Sunday, March 1, 2009

I should not be blogging about feelings.

sometimes i wish i could read minds.


Letting go of the past is something I've always had a hard time doing. Whenever I feel unsure or insecure about something or someone, I always have this habit of trying to find something or someone I feel sure of, or feel secure with. I sublimate my fears with the familiar. It's hard, especially when you have good memories you can easily revert back to.

I don't like putting myself out there. With friendships, and relationships. I'm a hypocrite. I'll tell you to go for it, to let yourself go, and be open, honest and vulnerable to someone. But, I myself, refuse to do it. I'll put my toe in, and immediately take it out the moment I get scared. And right now, I am mortified. I'm frustrated that I don't know what the hell is running through your mind. One moment you adore me, mr. wonderful, mr. loves planning for the future. The next, you're almost impossible to reach, and contact is cold. I don't know if you're playing games or you just need space or just need time to yourself but you make me want to run away.
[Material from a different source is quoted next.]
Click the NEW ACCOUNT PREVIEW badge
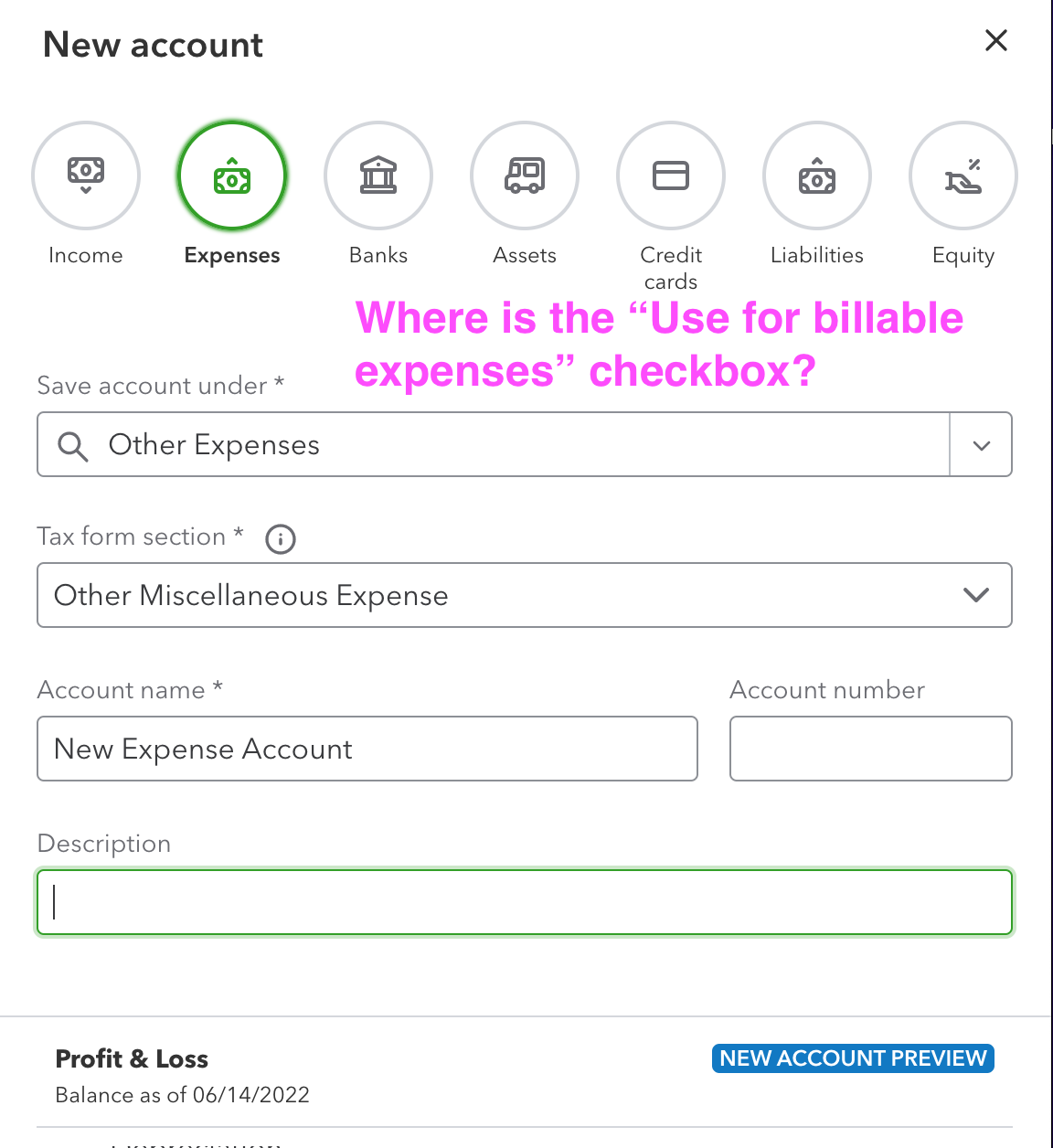This screenshot has height=1148, width=1053. pyautogui.click(x=852, y=1058)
I'm trying to be open and honest but it's hard to be there for someone who won't let you. Who has no time for you.

jesus....i sound like an after school special. one of those wretched needy girlfriends. somebody stop me already. he's going through a rough time, why can't i just sit still? fucking trust issues.
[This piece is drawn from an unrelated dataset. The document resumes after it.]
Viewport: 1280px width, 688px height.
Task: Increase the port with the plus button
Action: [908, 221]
song of the day: beautiful mess by mr. mraz.


You've got the best of both worlds
You're the kind of girl who can take down a man,
And lift him back up again
You are strong but you're needy,
Humble but you're greedy
And based on your body language,
And shoddy cursive I've been reading
Your style is quite selective,
Though your mind is rather reckless
Well I guess it just suggests
That this is just what happiness is

And what a beautiful mess this is
It's like picking up trash in dresses

Well it kind of hurts when the kind of words you write
Kind of turn themselves into knives
And don't mind my nerve you could call it fiction
But I like being submerged in your contradictions dear
'Cause here we are, here we are

Although you were biased I love your advice
Your comebacks they're quick
And probably have to do with your insecurities
There's no shame in being crazy,
Depending on how you take these
Words I'm paraphrasing this relationship we're staging

And what a beautiful mess this is
It's like picking up trash in dresses

Well it kind of hurts when the kind of words you say
Kind of turn themselves into blades
And kind and courteous is a life I've heard
But it's nice to say that we played in the dirt oh dear
Cause here we are, Here we are
Here we are [x7]
We're still here
What a beautiful mess this is
It's like taking a guess when the only answer is yes

Through timeless words, and priceless pictures
We'll fly like birds, out of this earth
And times they turn, and hearts disfigure
But that's no concern when we're wounded together
And we tore our dresses, and stained our shirts
But it's nice today, oh the wait was so worth it.

1 comment:

Anonymous said...

I like this one.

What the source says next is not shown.